Data for the task:
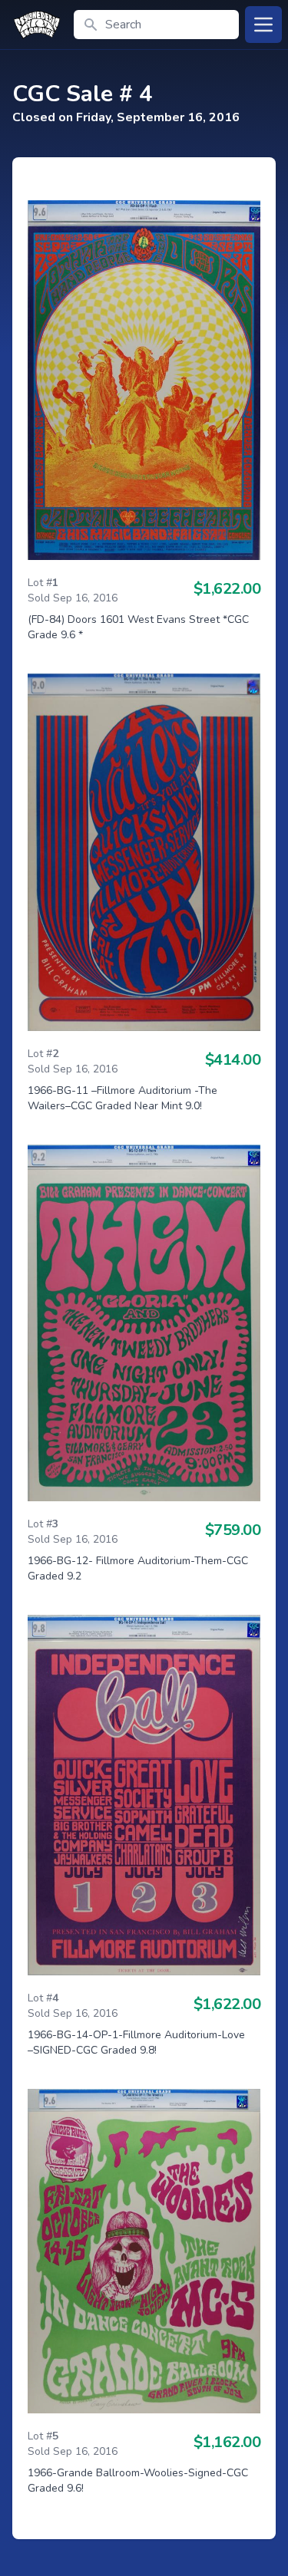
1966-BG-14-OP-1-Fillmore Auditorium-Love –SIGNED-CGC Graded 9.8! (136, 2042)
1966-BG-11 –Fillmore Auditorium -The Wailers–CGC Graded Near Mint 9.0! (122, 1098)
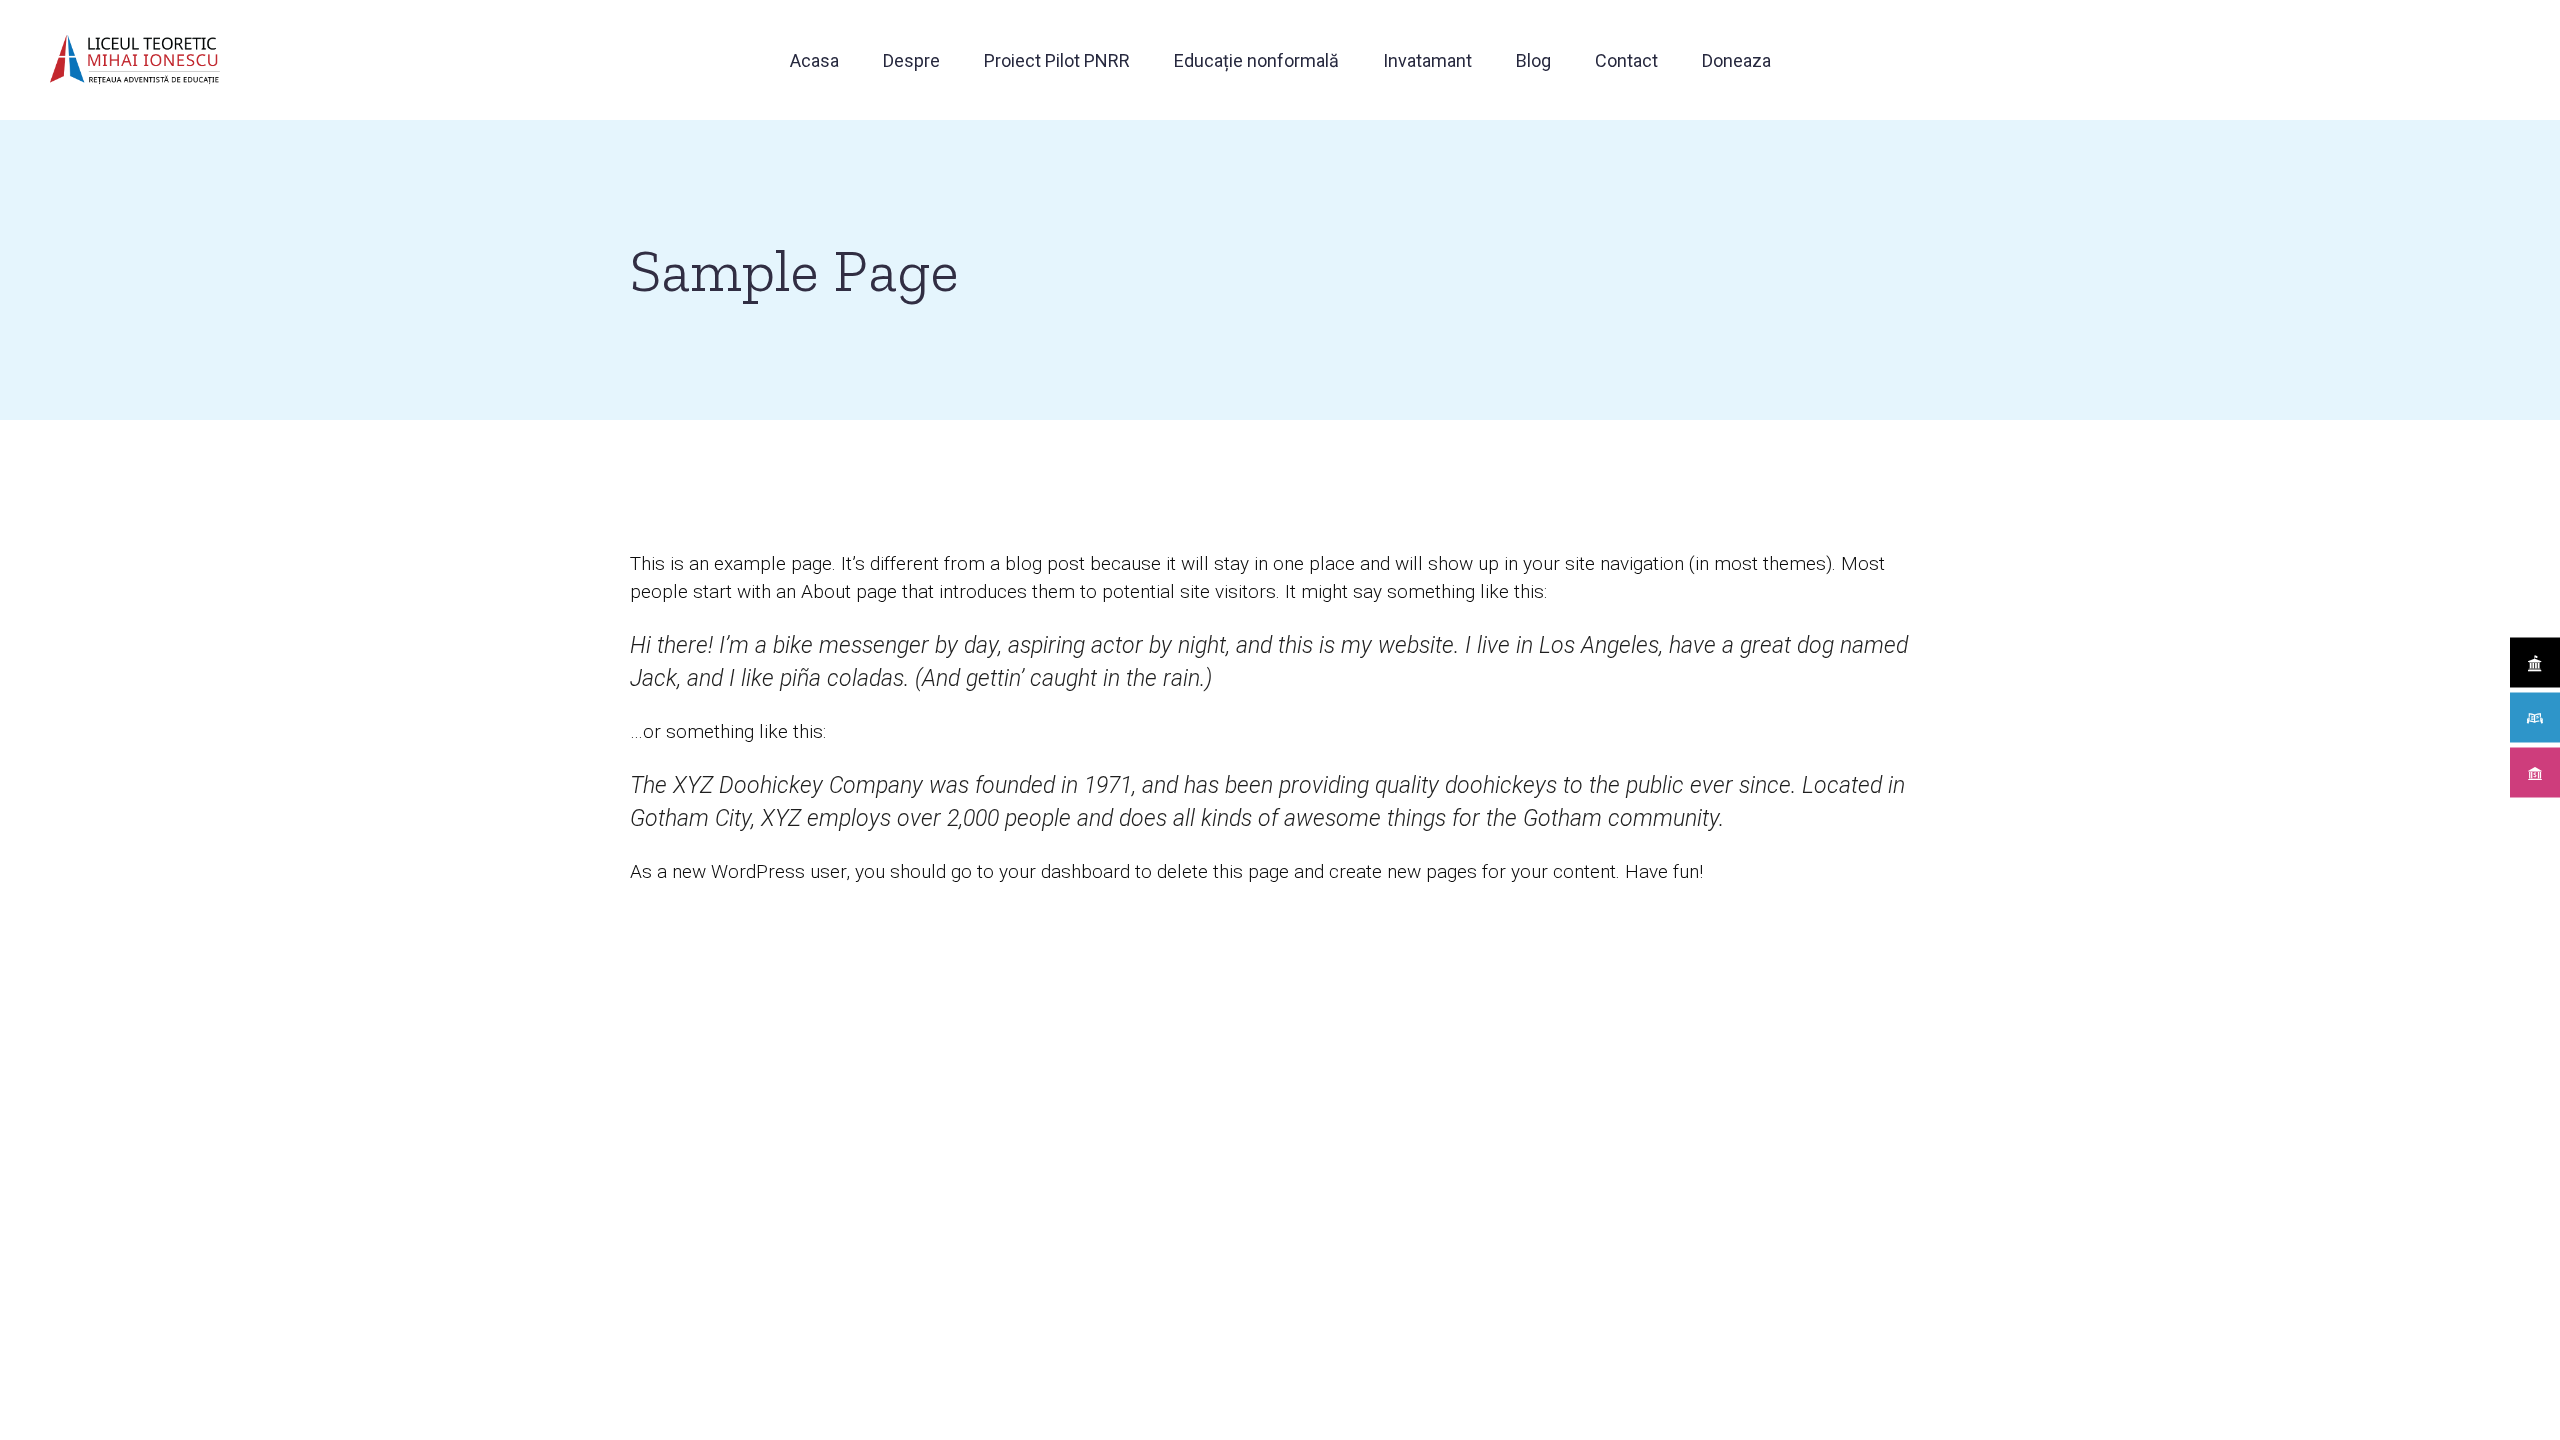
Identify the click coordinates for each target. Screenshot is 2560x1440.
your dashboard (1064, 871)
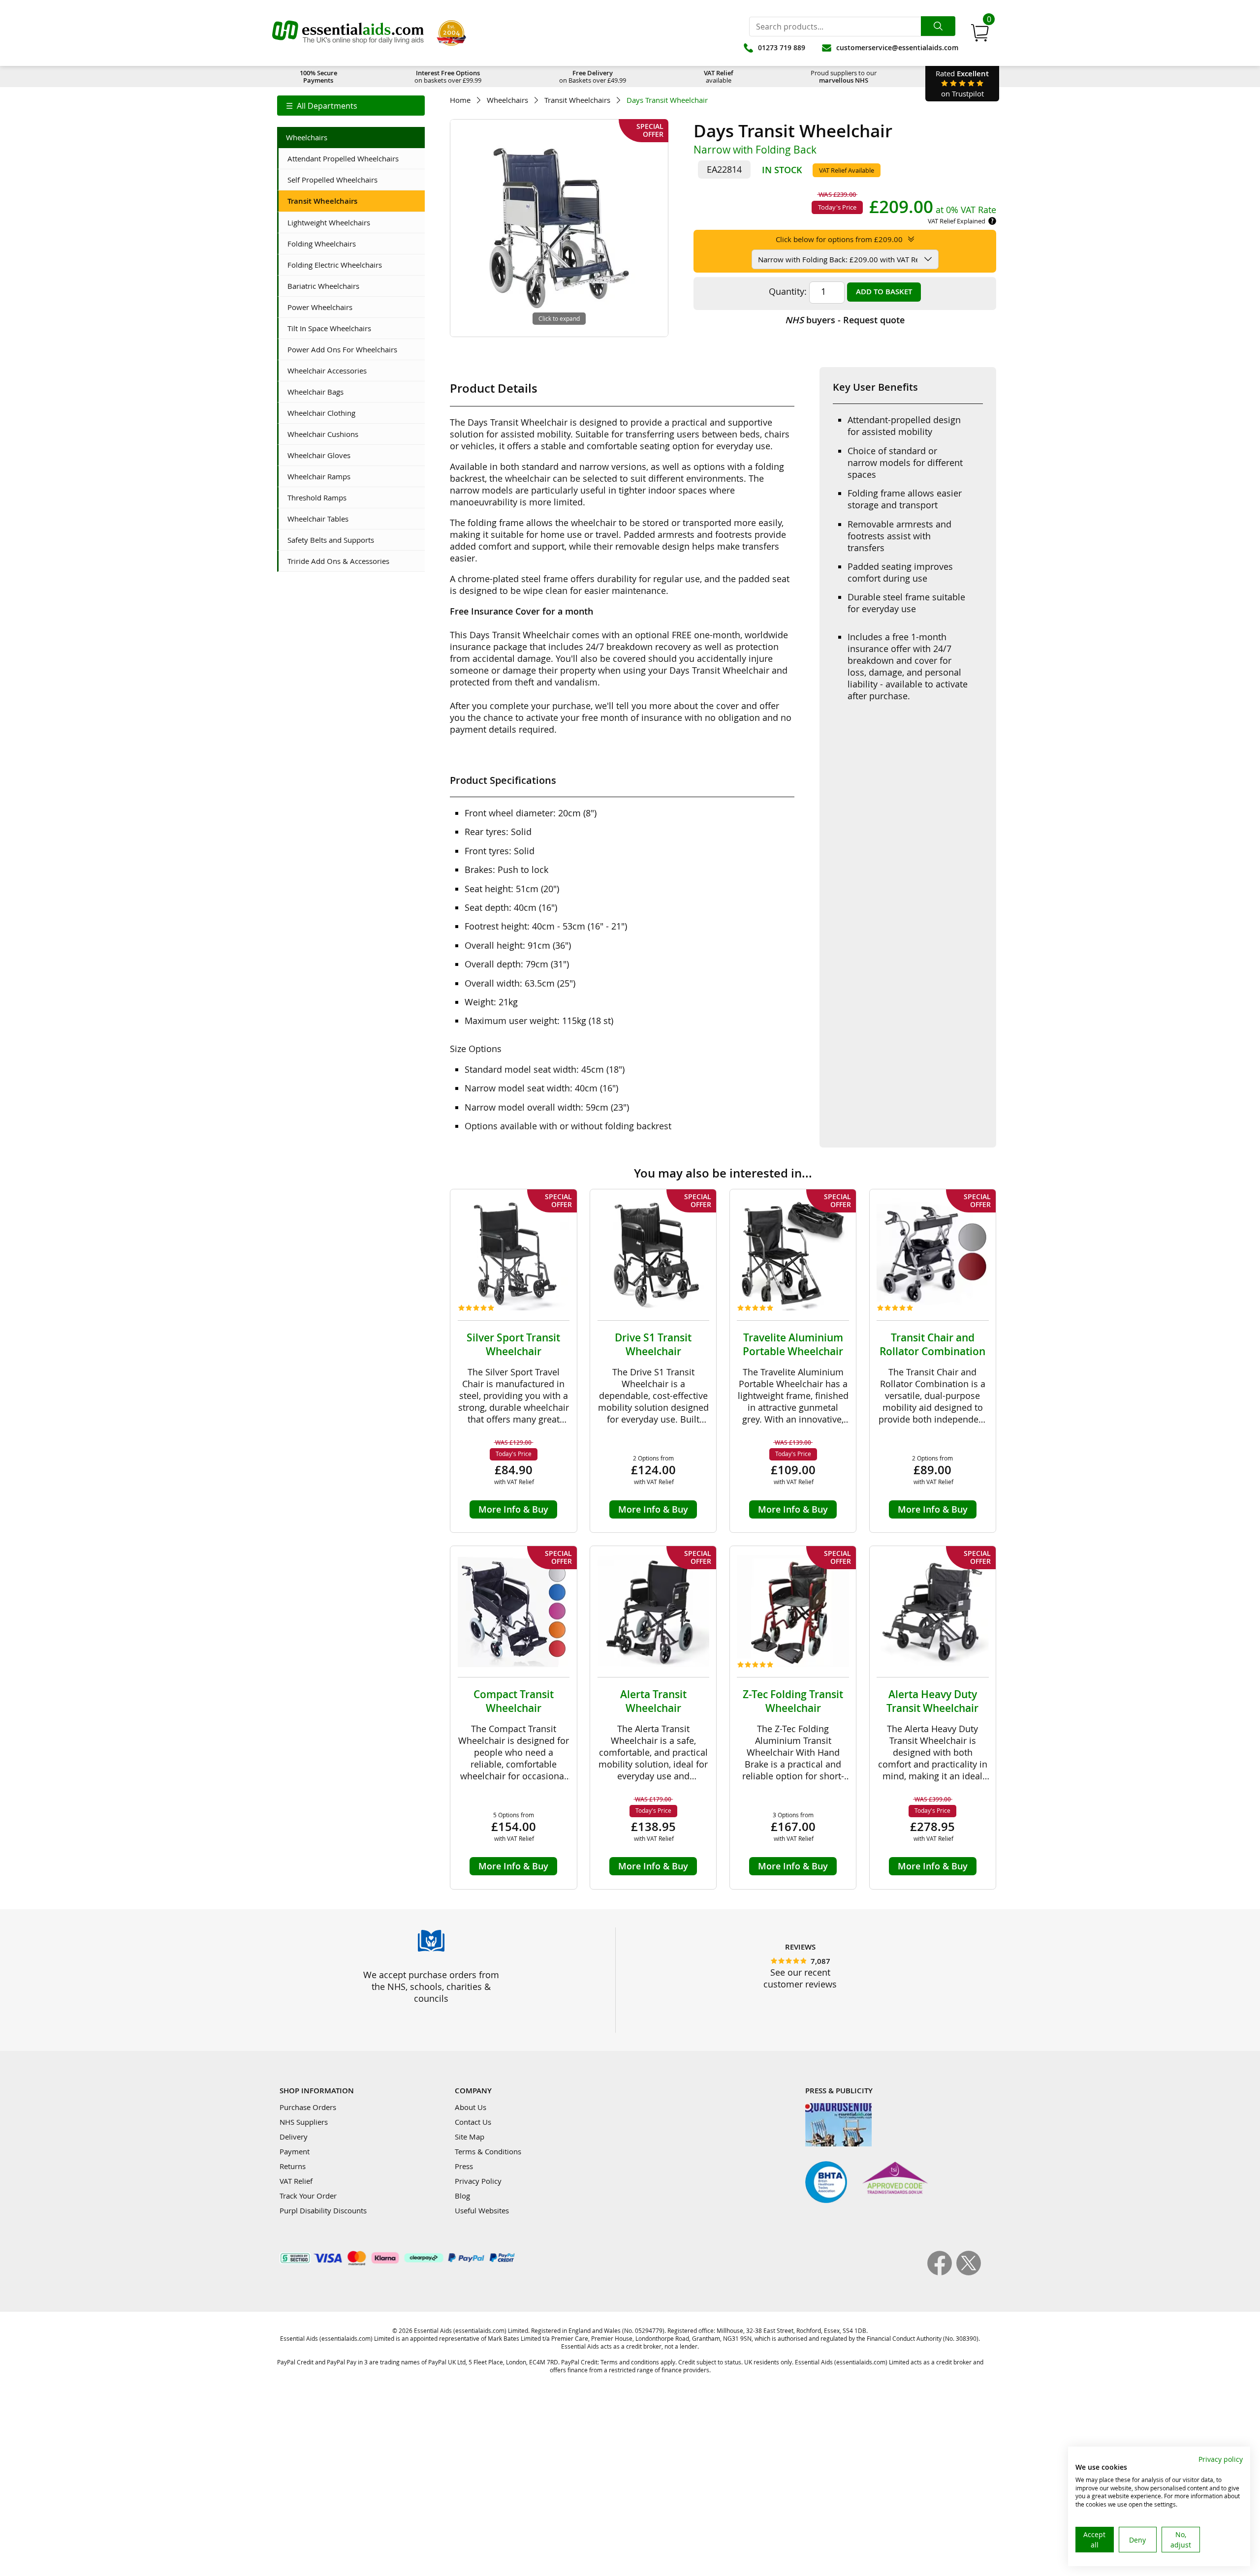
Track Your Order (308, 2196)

What the task asks: Retype the material in full, exactly as written, and exclude the pictures.

Task response:
1966-BG-14-OP-1-Fillmore Auditorium-Love –SIGNED-CGC Graded 9.8! (136, 2042)
1966-BG-11 –Fillmore Auditorium -The Wailers–CGC Graded Near Mint 9.0! (122, 1098)
Identify the click coordinates for each target. Screenshot is 2560x1440.
your dashboard (1064, 871)
Track Your Order (308, 2196)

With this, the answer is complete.